What this task involves: Render the records from the line containing "Switch to the Insert ribbon tab" through the line containing "click(36, 36)" as a Markdown table with the columns Index and Entry, giving each line a row number and omitting blank lines.

**** Recorded data

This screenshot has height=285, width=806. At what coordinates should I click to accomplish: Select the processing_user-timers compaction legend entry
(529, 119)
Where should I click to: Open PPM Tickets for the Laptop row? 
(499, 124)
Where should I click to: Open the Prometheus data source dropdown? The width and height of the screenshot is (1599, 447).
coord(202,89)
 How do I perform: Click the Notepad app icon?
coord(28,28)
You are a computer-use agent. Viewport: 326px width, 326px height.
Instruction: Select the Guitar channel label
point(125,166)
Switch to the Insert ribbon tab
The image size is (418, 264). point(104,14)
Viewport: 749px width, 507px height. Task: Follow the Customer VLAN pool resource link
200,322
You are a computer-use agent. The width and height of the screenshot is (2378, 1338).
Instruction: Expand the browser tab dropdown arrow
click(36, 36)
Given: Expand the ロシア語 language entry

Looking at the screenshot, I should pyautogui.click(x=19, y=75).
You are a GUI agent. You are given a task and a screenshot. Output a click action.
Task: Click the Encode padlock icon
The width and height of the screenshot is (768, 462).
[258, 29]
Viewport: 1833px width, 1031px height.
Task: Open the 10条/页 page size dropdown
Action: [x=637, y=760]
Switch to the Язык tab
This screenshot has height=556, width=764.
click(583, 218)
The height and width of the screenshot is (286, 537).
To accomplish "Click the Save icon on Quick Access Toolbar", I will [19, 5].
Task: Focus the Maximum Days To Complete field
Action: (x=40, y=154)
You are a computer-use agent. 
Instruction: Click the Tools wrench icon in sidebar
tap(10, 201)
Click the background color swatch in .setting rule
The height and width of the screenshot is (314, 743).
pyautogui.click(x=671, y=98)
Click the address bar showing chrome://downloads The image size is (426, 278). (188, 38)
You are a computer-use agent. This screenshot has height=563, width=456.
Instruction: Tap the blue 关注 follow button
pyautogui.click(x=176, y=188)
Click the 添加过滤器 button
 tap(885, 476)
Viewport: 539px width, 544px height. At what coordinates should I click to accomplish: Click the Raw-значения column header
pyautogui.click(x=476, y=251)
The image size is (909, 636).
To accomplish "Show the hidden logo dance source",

********

Response for this exercise:
| Index | Entry |
|---|---|
| 1 | Switch to the Insert ribbon tab |
| 2 | The image size is (418, 264). point(104,14) |
| 3 | Viewport: 749px width, 507px height. Task: Follow the Customer VLAN pool resource link |
| 4 | 200,322 |
| 5 | You are a computer-use agent. The width and height of the screenshot is (2378, 1338). |
| 6 | Instruction: Expand the browser tab dropdown arrow |
| 7 | click(36, 36) |